### TEKS YANG DIBERIKAN
◆ ◆ ◆ ◆ ◆ ◆ ◆

Terkumpulnya 2 ilmu dan pengetahuan tentang Al Quran dan cara menuliskan ilmu-ilmu, dikatakan oleh Syaikh As Sa’di rahimahullah:
فيكون قد امتن عليهم، بتعليم الكتاب والكتابة، التي بها تدرك العلوم وتحفظ
“Dengan (2 hal tersebut) Allah telah melimpahkan karunia kepada mereka, dengan mempelajari Al Quran dan penulisan yang dengan kedua perkara ini akan teraih dan terjagalah berbagai ilmu.”
(Taisir Al Karim Ar Rahman 1/155)
Kandungan makna yang kedua ini juga sesuai dengan hasungan dalam hadits Anas bin Malik dan Abdullah bin Amr radhiyallahu anhum,
ﻗَﻴِّﺪُﻭا اﻟﻌِﻠْﻢَ ﺑِﺎﻟْﻜِﺘَﺎﺏِ
“Ikatlah ilmu dengan tulisan”
(Lihat Silsilah Al Ahadits Ash Shohihah no. 2026)

◆ ◆ ◆ ◆ ◆ ◆ ◆

### DATA SUMBER
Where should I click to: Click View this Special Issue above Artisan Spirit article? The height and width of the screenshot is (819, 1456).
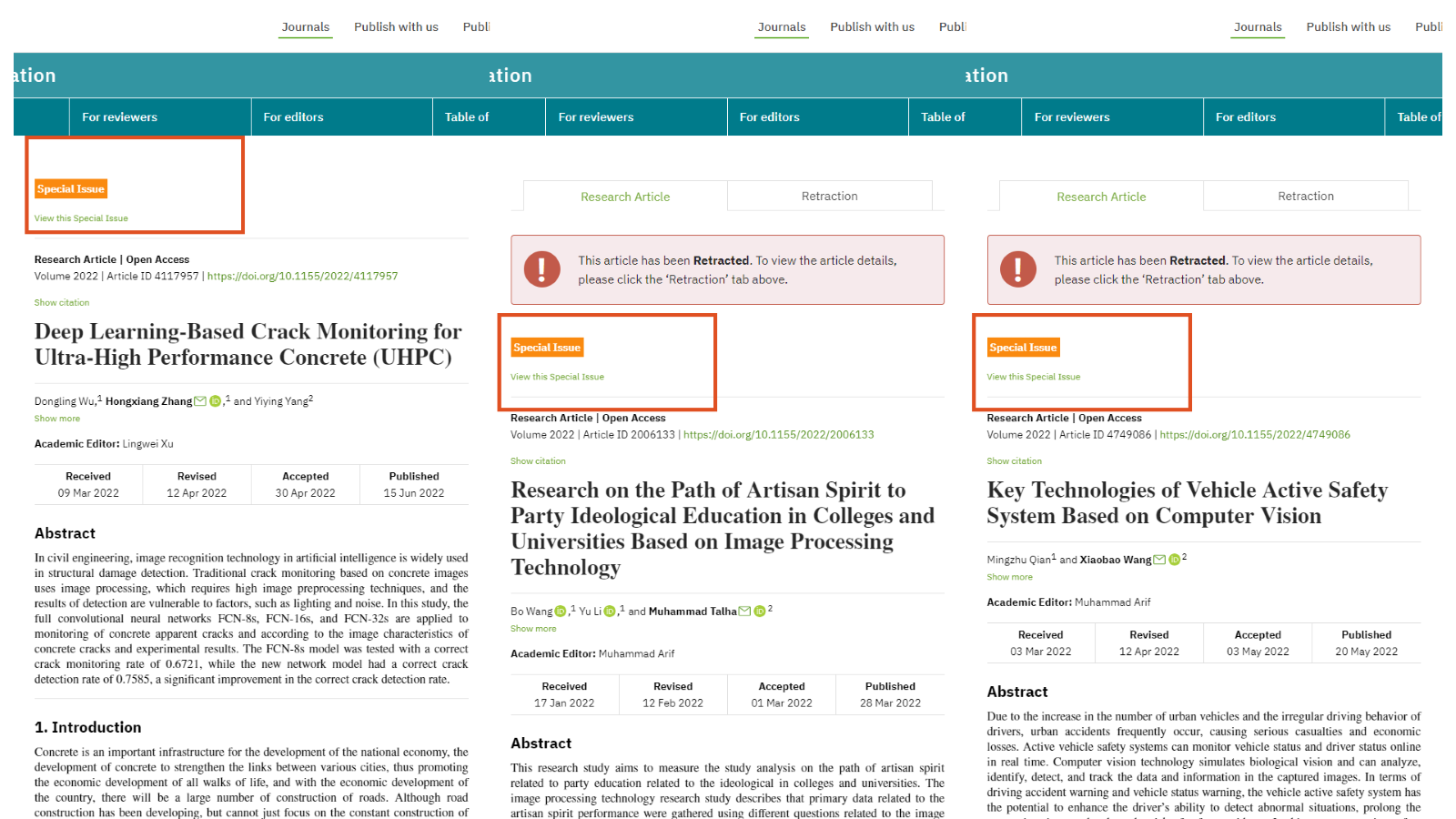[x=557, y=377]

◆ ◆ ◆ ◆ ◆ ◆ ◆

Tolong ketik ulang bagian teks tentang ilmu dan tulisan, mulai dari "Kandungan makna yang" dan terus sampai "Shohihah no. 2026)". Materi ini diambil dari sumber yang berbeda.

### JAWABAN
Kandungan makna yang kedua ini juga sesuai dengan hasungan dalam hadits Anas bin Malik dan Abdullah bin Amr radhiyallahu anhum,
ﻗَﻴِّﺪُﻭا اﻟﻌِﻠْﻢَ ﺑِﺎﻟْﻜِﺘَﺎﺏِ
“Ikatlah ilmu dengan tulisan”
(Lihat Silsilah Al Ahadits Ash Shohihah no. 2026)